Credit: KTH The Royal Institute of Technology

Developed with Ericsson Research, the slice-aware memory-management scheme allows frequently used data to be accessed more quickly via the last-level cache of memory (LLC) of an Intel Xeon CPU. By establishing a key-value store and allocating memory in a way that it maps to the most appropriate LLC slice, they demonstrated both high-speed packet processing and improved performance of a key-value store. The team used the proposed scheme to implement a tool called CacheDirector, which makes Data Direct I/O (DDIO) slice-aware and published a conference paper, Make the Most out of Last Level Cache in Intel Processors, which was presented at EuroSys 2019 in the spring.

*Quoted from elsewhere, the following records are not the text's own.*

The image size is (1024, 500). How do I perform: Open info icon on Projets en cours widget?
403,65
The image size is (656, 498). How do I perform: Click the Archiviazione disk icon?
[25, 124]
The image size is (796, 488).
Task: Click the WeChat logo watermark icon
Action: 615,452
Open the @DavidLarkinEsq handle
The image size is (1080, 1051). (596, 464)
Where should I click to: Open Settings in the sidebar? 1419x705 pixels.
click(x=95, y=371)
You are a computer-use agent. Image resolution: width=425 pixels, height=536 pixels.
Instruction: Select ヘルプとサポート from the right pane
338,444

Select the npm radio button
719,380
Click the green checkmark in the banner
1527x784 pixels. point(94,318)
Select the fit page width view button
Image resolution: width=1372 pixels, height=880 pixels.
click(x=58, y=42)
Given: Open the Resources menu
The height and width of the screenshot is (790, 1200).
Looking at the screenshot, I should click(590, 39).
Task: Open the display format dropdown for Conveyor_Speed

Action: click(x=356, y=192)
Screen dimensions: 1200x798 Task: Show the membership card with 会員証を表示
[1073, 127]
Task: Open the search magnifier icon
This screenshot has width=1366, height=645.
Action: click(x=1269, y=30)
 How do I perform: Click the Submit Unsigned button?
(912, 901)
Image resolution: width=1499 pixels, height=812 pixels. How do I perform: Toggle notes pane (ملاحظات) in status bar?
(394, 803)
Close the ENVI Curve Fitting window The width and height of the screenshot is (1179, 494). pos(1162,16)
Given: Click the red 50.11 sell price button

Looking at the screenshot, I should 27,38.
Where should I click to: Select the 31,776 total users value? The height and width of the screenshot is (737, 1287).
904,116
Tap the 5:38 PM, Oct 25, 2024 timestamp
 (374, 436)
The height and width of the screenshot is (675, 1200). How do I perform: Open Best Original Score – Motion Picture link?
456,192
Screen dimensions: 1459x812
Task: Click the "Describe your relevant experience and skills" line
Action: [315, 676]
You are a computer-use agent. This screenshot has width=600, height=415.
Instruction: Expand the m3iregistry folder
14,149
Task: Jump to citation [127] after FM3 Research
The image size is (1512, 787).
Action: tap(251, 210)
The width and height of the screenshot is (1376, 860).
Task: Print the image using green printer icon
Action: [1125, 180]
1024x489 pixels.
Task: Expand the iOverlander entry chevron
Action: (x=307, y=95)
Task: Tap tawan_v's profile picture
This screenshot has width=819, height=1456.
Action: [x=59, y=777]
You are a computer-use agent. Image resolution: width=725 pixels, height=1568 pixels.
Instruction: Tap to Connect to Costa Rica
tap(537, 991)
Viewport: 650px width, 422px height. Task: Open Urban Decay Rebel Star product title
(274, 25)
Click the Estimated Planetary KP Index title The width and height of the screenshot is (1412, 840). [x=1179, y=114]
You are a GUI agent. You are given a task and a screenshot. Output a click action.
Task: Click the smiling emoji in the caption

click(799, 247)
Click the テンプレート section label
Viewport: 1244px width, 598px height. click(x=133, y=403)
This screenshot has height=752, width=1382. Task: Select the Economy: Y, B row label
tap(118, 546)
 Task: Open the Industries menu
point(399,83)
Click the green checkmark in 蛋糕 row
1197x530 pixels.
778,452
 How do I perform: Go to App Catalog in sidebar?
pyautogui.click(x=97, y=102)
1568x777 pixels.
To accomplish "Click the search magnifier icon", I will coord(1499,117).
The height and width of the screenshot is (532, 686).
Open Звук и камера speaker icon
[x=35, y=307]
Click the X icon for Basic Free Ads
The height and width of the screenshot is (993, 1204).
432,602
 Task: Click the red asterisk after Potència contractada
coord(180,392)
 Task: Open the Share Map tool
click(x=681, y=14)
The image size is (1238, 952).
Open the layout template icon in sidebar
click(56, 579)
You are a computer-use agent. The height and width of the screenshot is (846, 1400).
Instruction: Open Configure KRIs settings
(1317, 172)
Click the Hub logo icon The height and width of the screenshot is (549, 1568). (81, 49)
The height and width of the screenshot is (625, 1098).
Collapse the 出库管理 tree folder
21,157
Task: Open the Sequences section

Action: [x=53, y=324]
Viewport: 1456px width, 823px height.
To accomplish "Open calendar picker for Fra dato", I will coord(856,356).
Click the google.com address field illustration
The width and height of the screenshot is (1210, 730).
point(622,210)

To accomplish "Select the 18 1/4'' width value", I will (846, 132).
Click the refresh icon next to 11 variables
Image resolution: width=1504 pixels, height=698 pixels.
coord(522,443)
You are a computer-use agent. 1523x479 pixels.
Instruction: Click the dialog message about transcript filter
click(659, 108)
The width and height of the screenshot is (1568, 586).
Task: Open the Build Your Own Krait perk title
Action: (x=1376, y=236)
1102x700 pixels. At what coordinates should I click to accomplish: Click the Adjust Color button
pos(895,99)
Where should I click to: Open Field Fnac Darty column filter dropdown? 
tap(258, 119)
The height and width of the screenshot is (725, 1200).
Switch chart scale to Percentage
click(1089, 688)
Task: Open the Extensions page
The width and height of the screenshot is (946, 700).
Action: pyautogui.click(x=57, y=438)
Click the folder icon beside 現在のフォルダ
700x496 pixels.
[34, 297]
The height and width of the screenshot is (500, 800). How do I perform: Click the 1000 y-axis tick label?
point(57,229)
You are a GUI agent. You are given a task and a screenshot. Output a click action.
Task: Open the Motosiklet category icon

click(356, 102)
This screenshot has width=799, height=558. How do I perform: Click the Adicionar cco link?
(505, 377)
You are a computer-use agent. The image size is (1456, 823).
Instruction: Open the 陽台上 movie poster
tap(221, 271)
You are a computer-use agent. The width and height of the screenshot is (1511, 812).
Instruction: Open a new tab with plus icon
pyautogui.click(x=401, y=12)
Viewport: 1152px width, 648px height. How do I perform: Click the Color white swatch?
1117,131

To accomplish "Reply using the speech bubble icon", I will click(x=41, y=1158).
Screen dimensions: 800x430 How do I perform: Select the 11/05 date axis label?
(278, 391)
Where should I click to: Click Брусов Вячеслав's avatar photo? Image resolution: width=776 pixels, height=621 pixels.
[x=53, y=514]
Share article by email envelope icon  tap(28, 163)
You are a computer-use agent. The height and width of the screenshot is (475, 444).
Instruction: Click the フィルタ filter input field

"At the moment, a server receiving 64-byte packets at 100Gbps has just 5.12 nanoseconds to process each packet before the next one arrives," says co-author Alireza Farshin, a doctoral student at KTH's Network Systems Laboratory. But if data is routed to the right cache slice in the CPU, it can be accessed faster—allowing faster processing of more packets, in under 5 nanoseconds.

Data Direct I/O (DDIO) sends packets to random slices, which is far from efficient. Given today's non-uniform cache architecture (NUCA), the cache-management solution is invaluable, says KTH Professor Dejan Kostic, who led the research.

"When combined with the introduction of dynamic headroom in the Data Plane Development Kit (DPDK), the packet's header can be placed in the slice of the LLC that is closest to the relevant processing core. As a result, the core can access packets faster while also reducing queuing time," he says.

"Our work demonstrates that taking advantage of nanosecond improvements in can have a large impact on the performance of applications running on already highly-optimized computer systems," Farshin says. The team found that for a CPU running at 3.2GHz, CacheDirector can save up to around 20 cycles per access to the LLC which amounts to 6.25 nanoseconds. This accelerates packet processing and reduces tail latencies of optimized Network Function Virtualization (NFV) service chains running at 100Gbps by up to 21.5 percent.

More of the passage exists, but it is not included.